Vous avez écouté le Président de la République sur les enfants nés par GPA à l’étranger. En quoi ce qu’il dit est valable aussi pour la PMA pour toutes ?

Notre nouveau président s’est inquiété des enfants issus de GPA (mères porteuses) réalisées clandestinement à l’étranger. Il a dit que ces enfants n’avaient pas à pâtir des actions de leurs parents. Mais quid des enfants de couples lesbiens, ou de femmes seules ? Un enfant ne doit pas pâtir non plus de la sexualité de ses parents. Pourquoi un enfant serait-il privé de ses origines du fait de la sexualité de ses parents ? Ce lien de cause à effet n’a pas lieu d’être.

Une société démocratique et moderne, défend le plus faible. C’est le rôle de l’Etat.
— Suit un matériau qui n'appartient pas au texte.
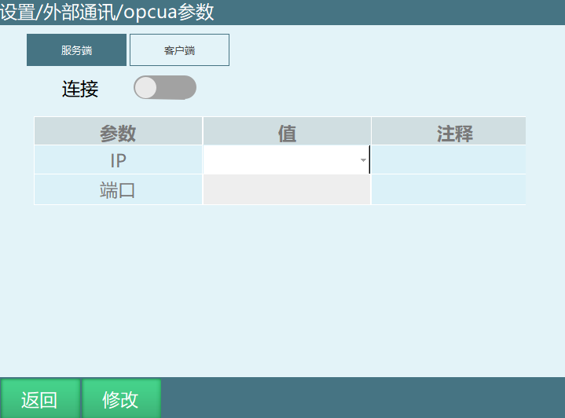The width and height of the screenshot is (565, 418).
Task: Toggle the 连接 switch
Action: 165,88
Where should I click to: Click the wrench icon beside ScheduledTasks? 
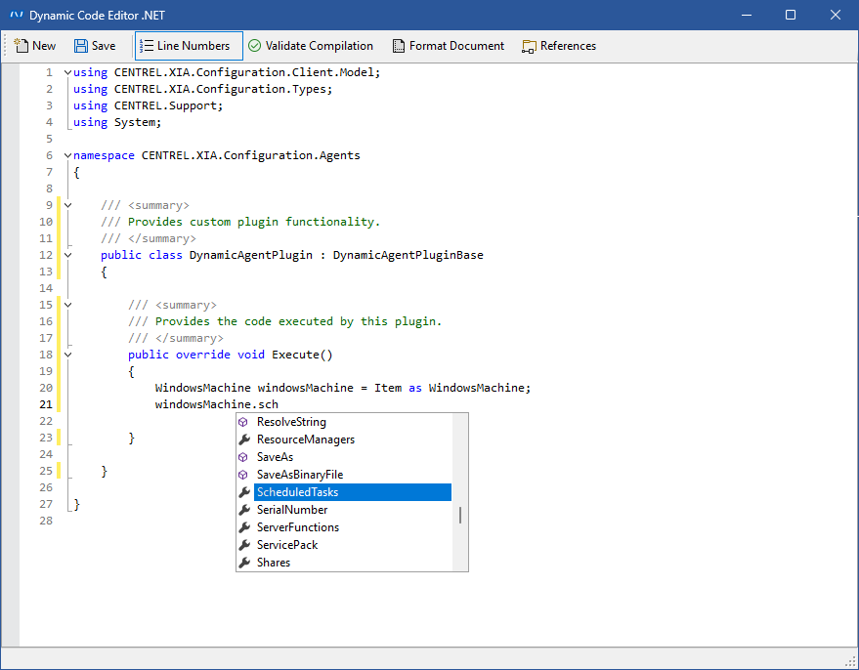click(245, 492)
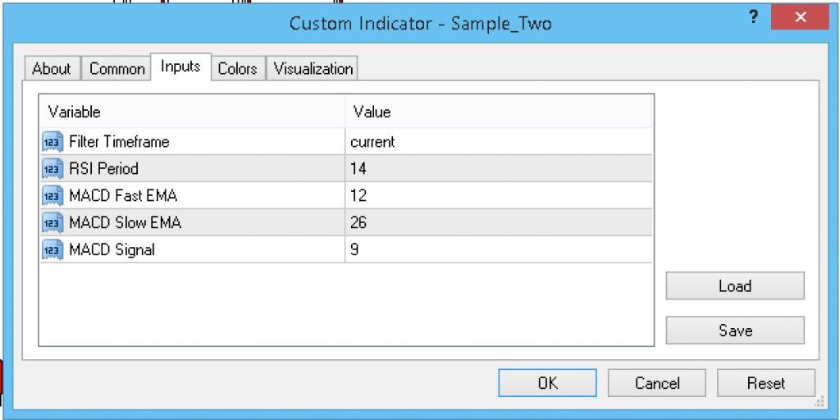Viewport: 840px width, 420px height.
Task: Click the icon beside Filter Timeframe
Action: coord(53,142)
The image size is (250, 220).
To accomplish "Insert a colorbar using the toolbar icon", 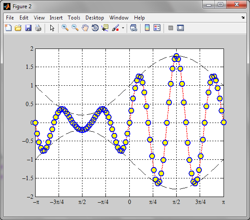I will [147, 28].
Pourtant maintenant, le Comité Nationale d’Ethique propose à Monsieur Macron une voie contraire à son rôle de chef de l’Etat… qu’il emprunte allègrement.

 

Et sur la congélation des ovocytes, que pensez-vous du positionnement du Comité d’Ethique ?

Je crois qu’il faut distinguer deux cas. Le premier, est médical.
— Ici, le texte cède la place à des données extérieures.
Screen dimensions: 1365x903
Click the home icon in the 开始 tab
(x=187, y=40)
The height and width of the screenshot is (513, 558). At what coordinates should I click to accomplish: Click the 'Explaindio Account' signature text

Imaginez qu’une endométriose agressive vous touche à 20/25 ans. La vitrification des ovocytes correspondrait à une préservation de votre fertilité, parce qu’à 30 ans, vous aurez peut être subi 3 interventions chirurgicales qui auront pu endommager très gravement vos ovaires. C’est une préservation médicale car pour de nombreuses femmes, on n’arrivera même plus à faire des FIV : il ne restera qu’à peine un ou deux follicules !

La préservation de la fertilité est proposée aux hommes depuis très longtemps tout simplement parce que le recueil est évidement plus facile et que la technique de congélation des ovocytes n’était pas au point.

 

Par contre, dans le cas d’une femme qui n’est pas en couple, c’est bien différent. C’est une situation qui a toujours existé, simplement nous sommes dans une société où ne pas avoir d’enfant est inacceptable.

Toutes les femmes ont droit à un enfant. Si elles sont seules : on leur propose un don de sperme, ou une congélation pour attendre le bon partenaire.  Mais la congélation est un leurre. C’est de la publicité mensongère. Un ovocyte est loin de suffire, il en faut beaucoup ! Comment peut-on savoir de combien d’ovocytes nous aurons besoin pour une grossesse prévue dans 10 ans ? Quel sera l’âge de l’utérus dans lequel nous transfèrerons cet embryon ?

On sait en plus qu’il n’y a que 4 FIV remboursées par femme. Que les FIV peuvent être dangereuses pour la santé. Si on compte 2 FIV pour la préservation de fertilité, cela ne fait plus que 2 tentatives possibles pour une grossesse ensuite ? Comment va-t-on faire ? Et si en plus le partenaire tant attendu est infertile ? Dans ce cas, le nombre d’ovocytes vitrifiés ne sera certainement pas suffisant !

Conserver ses ovocytes… Mais à quel âge ? à 35 ans, c’est tout sauf efficace ! Si on veut être efficace il faut congeler avant 30 ans !  

 

Tout est possible aujourd‘hui et pourtant tout n’est pas à faire… Même si cela n’est pas politiquement correct,  un bébé, c’est toujours « quand je peux » et non « quand je veux… ».